Over time, many consumers have shied away from annuities in favor of alternative investment vehicles or products with which they were more familiar, such as mutual funds and certificates of deposit. In fact, just over a year ago, these popular investments were performing well, and on paper, the account balances looked good.
Since then, however, the financial markets have suffered, and many individuals have noticed significant drops in their retirement portfolios. As a result, they have been forced to make difficult decisions about their approach to retirement investing. Financial professionals, who have also been slow to warm to annuities, now see that their clients need to protect at least a portion of their retirement savings with the guarantees that only an insurance product can provide. Guarantees are particularly important during market downturns, and cannot be found in today’s traditional investment vehicles.
In a recent MetLife poll, individuals overwhelmingly responded that they are interested in products that provide protections against market risk. The recession, combined with losses in defined contribution plans — such as 401(k) plans — and in other savings and investment vehicles, has created deep fissures in the retirement landscape. To make matters worse, the number of working individuals covered by traditional defined benefit (DB) pension plans had shrunk in February 2009 to approximately 31 percent compared with 56.7 percent 20 years ago, according to the Employee Benefit Research Institute. Today, Americans typically don’t have a guaranteed source of retirement income aside from their future Social Security benefits, meaning that the financial burden has been placed on the individual to generate enough income to last throughout retirement.
Unfortunately, many discover too late that their “bag of cash” is not enough to last through retirement and cover their needs and wants. This can be especially true after the recent market meltdown. However, there are ways you can help clients create their own version of a personal pension plan using income annuities.
A flock to guarantees
Total fixed annuity sales in particular have increased significantly: Sales grew to $28.6 billion, an 11 percent increase from the second quarter of 2008, and year-to-date, sales totaled hit $64.2 billion, a 39 percent increase year-to-date. In addition, the percentage of retirees describing themselves as “conservative” increased from 53 percent in 2008 to 70 percent in 2009.
Like traditional DB pension plans, fixed income annuities are designed to provide guaranteed consistent payments that won’t change, even with market fluctuations. And like any solid retirement plan, they can help pay for fixed monthly expenses using the most efficient, reliable income available.
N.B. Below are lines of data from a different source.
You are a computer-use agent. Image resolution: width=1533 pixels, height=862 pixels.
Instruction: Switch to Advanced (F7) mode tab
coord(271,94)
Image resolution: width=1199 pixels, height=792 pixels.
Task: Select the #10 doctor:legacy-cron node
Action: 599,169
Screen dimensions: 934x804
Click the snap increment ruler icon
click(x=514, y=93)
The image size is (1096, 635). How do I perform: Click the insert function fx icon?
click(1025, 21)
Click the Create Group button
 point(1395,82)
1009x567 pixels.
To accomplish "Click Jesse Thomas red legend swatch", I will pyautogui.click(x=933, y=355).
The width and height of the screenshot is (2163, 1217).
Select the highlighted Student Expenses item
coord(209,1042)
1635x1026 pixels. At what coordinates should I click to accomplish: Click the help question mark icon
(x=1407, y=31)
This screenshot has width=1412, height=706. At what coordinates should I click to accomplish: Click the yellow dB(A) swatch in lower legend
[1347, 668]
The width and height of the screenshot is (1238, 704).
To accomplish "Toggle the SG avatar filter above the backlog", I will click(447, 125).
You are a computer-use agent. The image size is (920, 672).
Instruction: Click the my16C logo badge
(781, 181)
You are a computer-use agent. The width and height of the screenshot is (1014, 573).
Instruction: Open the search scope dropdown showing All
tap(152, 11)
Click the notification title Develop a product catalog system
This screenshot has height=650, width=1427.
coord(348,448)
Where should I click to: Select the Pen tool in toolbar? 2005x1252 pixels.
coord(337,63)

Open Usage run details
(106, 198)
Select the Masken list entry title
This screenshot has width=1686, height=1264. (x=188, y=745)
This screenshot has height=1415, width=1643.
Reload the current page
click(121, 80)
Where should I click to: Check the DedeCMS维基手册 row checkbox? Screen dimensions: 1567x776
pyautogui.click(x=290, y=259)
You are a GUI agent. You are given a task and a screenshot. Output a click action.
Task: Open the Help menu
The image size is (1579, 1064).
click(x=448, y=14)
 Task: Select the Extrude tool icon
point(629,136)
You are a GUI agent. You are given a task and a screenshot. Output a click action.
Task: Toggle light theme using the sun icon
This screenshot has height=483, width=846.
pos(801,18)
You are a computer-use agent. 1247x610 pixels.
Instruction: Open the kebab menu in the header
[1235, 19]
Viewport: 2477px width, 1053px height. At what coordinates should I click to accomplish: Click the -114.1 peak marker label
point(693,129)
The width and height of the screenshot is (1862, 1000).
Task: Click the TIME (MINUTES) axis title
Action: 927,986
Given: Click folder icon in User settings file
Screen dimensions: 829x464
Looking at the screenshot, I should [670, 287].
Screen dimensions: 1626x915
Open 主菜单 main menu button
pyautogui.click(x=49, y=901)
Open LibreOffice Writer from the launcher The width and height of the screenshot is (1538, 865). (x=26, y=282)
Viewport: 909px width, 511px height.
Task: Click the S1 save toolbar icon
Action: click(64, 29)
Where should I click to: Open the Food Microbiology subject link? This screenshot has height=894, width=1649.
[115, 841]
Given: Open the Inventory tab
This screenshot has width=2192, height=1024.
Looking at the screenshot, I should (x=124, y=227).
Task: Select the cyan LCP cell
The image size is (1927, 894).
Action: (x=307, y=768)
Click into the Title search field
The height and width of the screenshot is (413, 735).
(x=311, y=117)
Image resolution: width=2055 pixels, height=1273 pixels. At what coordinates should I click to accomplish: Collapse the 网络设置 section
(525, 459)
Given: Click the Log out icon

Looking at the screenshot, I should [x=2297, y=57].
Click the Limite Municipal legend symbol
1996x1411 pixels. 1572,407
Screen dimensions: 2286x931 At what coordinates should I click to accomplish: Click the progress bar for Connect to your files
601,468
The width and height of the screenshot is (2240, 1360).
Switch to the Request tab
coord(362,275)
Individuals must first look at their annual fixed costs such as food, housing, medical, and insurance expenses and decide how much money it will take to cover those items. Then, they’ll need to take into account any future regular income, such as Social Security. Any gap — which would have previously been filled by a DB pension plan — could be filled today by an income annuity, so the client can be comforted by the fact that their monthly expenses are covered. But clients should also consider keeping some of their savings liquid for emergencies, and might also want to keep other assets invested for growth to combat inflation.
Income now, or later?
Most consumers cannot sustain a comfortable living through retirement with only one or two investments in traditional product classes, such as mutual funds and money market accounts. On investments without lifetime guarantees, the risk of depletion due to longevity is just too high.